Later, after returning to her own home, Blessing struck a match and lit a candle to guide her way to bed. Then she heard a quiet knock at her kitchen door. The very stealth of it galvanized Blessing. Candlestick in hand, she opened the door.
Two people slipped inside but remained in the shadows, away from any window. Blessing recognized one of her visitors, a young man from Joanna’s church, and with him was a petite black woman. Blessing didn’t need to ask why they’d come. Another runaway.
“All the other stations are being watched,” the young man said. “Can she hide here till it’s safe to move her?”
Blessing didn’t waste words. “Follow me.” She led the two swiftly up the stairs to the second story and into the attic. There she ran her hand across the wall until she found the catch that opened the secret door. She waved the woman inside. “I’ll bring up food and water soon.”
The runaway slave nodded. “Thank you, ma’am.” She slumped, exhausted, onto the pallet along the wall, giving one last shudder of fear.

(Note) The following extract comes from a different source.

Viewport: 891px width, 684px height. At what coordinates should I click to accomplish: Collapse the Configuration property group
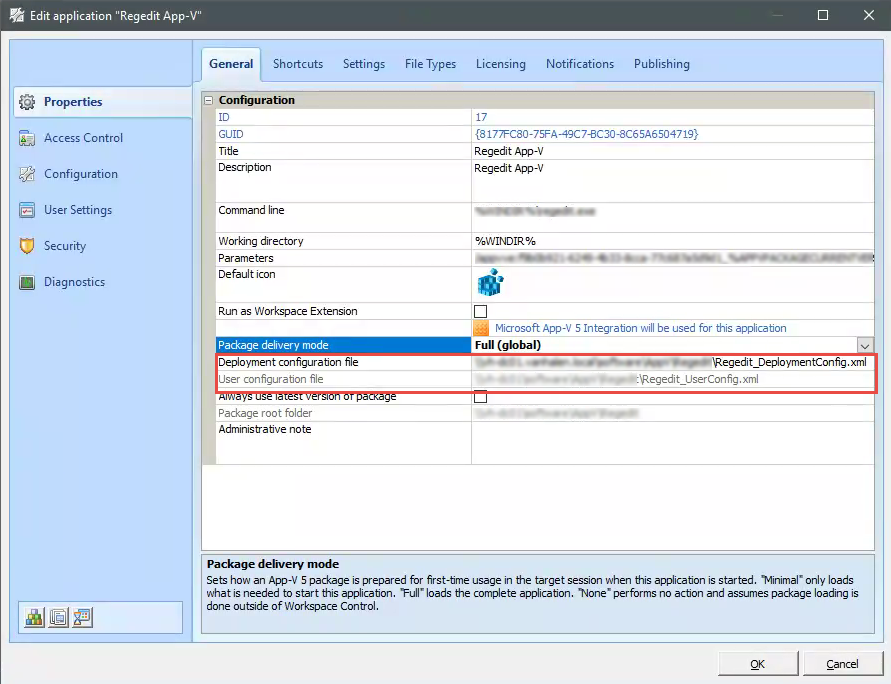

Blessing saw by candlelight the woman’s face—it was lovely. And then she understood why the other houses were being watched. She rarely hid slaves; her home was reserved as a last resort, thus making it safe for the most-wanted runaways. This woman was no doubt some master’s prized mistress, and he was willing to pay top dollar for her return—probably four to five times the usual bounty on an escaped slave.
“Thee’ll be safe here,” Blessing said, sickened by the woman’s plight, and shut the panel.
The young man pattered down the steps behind her and, back in the kitchen, peered out the dark window.
“Perhaps thee should stay too,” Blessing cautioned. “The watch might take thee up for being out at night.” Or he might be set upon by ruffians.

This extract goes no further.